To start with, we should be cognizant that there is a temporal as well as a spatial distinction between the Americas and Eurasia that favored the latter's one-sided domination. As Jim Blaut points out in "Colonizer's Model of the World," the Americas were settled fairly late in the game, no earlier than 30,000 BC. The earliest migrations preceded the agricultural revolution, which took place roughly 10,000 to 12,000 years ago in Eurasia. Blaut, citing Stuart J. Fiedel's "Prehistory of the Americas", puts the same developments as 4,000 years later in the Americas. Despite the substantial time differences, there is every possibility that the Americans would have made up the difference culturally. But the European invasions forestalled all that.

 

If anything, Blaut is even more emphatic than Diamond in emphasizing the role of germs. He believes that the Spanish military superiority would have evaporated eventually as the new technology of horses, steel and guns diffused into the native population, just as it always does. Just look at how the Iraqis are figuring out new ways to blow up HUMV's using lasers presumably ordered over the Internet.

 

Finally, Henry Kamen has some interesting things to say about the much-vaunted conquistadores in his recently published and highly acclaimed "Empire: How Spain Became a World Power: 1492-1763" that were viewed as sacrilege in Spain.
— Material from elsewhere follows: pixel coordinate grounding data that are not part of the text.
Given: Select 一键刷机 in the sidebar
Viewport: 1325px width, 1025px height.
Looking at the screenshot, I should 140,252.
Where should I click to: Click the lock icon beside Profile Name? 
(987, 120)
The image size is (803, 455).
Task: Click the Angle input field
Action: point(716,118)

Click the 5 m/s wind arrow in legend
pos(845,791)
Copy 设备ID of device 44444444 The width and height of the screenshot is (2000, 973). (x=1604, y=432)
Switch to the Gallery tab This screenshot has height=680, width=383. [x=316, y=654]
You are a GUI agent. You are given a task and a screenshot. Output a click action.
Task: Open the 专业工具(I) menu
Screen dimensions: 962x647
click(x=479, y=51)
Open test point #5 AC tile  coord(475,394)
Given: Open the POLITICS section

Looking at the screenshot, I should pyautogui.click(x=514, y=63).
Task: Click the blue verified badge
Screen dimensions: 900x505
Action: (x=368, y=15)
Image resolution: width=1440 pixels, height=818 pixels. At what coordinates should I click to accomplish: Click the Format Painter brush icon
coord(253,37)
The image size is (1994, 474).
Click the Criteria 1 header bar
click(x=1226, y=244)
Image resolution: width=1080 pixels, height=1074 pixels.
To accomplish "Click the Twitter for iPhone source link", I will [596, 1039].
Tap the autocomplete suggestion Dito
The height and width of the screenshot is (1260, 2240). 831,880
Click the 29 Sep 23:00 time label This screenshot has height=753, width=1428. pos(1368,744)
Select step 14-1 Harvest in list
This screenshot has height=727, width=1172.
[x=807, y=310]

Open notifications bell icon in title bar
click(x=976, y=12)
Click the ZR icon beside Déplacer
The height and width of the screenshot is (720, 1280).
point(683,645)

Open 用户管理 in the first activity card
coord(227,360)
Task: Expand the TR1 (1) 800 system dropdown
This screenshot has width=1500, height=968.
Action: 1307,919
They amount to a demythologizing.

 

In a nutshell, Kamen argues that "Spanish military success was made possible only by the help of the native Americans." The assistance came in two varieties, one humble and one less so, but both were essential. Indians carried out such duties as carrying baggage, searching for food and water, tending animals, delivering messages, etc. In Diamond's dramatization of the march of Pizarro on the seat of the Incan monarchy, this was left out entirely. The Spaniards are depicted as totally on their own.

 

Additionally, the Incas fought amongst themselves, with the Inca Huascar aligning himself with Pizarro. A witness to the successful battle depicted in the PBS episode stated, "If the Incas had not favoured the Spaniards, it would have been impossible to win this kingdom."

 

As proof of what would happen when the Incas learned to stiffen their resolve and compensate for Spanish superiority in arms and technology, Huascar's brother Manco raised an army of 50,000 that surrounded Cusco, where two hundred Spaniards were holed up. In other words, you had the same relationship of forces that obtained in the initial Spanish victory. This time things did not go so well for the conquistadores. The siege of Cusco lasted over a year, from March 1536 to April 1537. Eventually, the Spaniards counter-attacked but Kamen states that without Indian support, they would have failed.

 

Ultimately, it was germs rather than guns or steel that led to the fall of the Aztecs and the Inca.